Locus-by-locus differences in retinal sensitivity before and after treatment were calculated. To eliminate test–retest variability, overall change in retinal sensitivity between baseline and 12 months was compared between the treated and untreated eye. The Wilcoxon signed-rank test revealed statistically significant improvement ( P < .0167) after 12 months in 5 of 11 patients, no change in 5 patients, and deterioration in 1 patient. The scotoma size was evaluated as the number of MP1 microperimetry sites tested that had a sensitivity score of −1, that is, there was no response to the brightest stimulus. In the treated eyes, the scotoma reduced in size, whereas in the untreated eyes, it enlarged; however, this result was not statistically significant ( P = .197, Wilcoxon signed-rank test; Figure 3 ).

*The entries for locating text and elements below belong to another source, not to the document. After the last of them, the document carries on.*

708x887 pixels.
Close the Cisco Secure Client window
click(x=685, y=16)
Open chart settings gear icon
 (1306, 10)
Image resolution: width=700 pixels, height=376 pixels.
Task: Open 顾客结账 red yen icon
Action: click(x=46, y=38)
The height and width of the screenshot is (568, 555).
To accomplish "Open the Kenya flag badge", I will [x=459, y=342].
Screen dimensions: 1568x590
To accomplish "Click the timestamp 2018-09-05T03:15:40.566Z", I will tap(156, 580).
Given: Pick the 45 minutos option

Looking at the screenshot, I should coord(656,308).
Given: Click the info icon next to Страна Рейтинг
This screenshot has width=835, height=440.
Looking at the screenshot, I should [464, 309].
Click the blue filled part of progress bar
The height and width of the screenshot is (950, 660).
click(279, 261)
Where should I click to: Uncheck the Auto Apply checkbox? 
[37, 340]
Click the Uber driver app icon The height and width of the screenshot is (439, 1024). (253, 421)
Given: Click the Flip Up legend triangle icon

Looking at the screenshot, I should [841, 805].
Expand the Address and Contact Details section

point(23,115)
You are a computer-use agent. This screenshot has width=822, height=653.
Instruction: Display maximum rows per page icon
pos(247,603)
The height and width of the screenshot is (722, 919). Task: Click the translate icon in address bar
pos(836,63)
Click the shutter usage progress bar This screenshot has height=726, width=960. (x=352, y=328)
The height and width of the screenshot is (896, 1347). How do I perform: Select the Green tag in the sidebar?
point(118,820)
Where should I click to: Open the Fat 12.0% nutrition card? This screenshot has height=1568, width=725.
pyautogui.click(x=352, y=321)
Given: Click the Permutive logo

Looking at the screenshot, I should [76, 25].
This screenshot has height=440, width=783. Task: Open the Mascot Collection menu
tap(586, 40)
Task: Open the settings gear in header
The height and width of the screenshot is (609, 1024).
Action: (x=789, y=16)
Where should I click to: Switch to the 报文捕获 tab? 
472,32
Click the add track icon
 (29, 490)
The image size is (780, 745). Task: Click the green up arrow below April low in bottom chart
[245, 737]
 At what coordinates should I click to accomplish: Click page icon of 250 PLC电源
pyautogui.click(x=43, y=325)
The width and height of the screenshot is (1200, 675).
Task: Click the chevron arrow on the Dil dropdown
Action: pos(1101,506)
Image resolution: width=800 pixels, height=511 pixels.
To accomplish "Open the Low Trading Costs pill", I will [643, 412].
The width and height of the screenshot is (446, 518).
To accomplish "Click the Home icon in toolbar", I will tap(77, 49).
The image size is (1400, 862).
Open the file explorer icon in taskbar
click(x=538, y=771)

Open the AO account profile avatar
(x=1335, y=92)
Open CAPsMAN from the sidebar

Deposit and Neurosensory Retina Thickness
Mean thickness (of drusen deposit and neurosensory retina) was assessed in the treated and untreated eye at baseline and at 12 months after the laser treatment. Over time, drusen thickness reduced marginally in the average treated eye and increased in the average untreated eye. Analysis of difference in mean drusen thickness for each eye revealed an increase in the untreated eyes, but not in the treated eyes ( P = .0322, Wilcoxon signed-rank test; Figure 4 ). The median difference in neurosensory retina thickness showed thinning in the untreated eye (−3.6; interquartile range, −13.6 to 2.4) compared with that in the treated eye (−0.3; interquartile range, −2.0 to 0.2); however, this was not statistically significant ( P = .1748, Wilcoxon signed-rank test).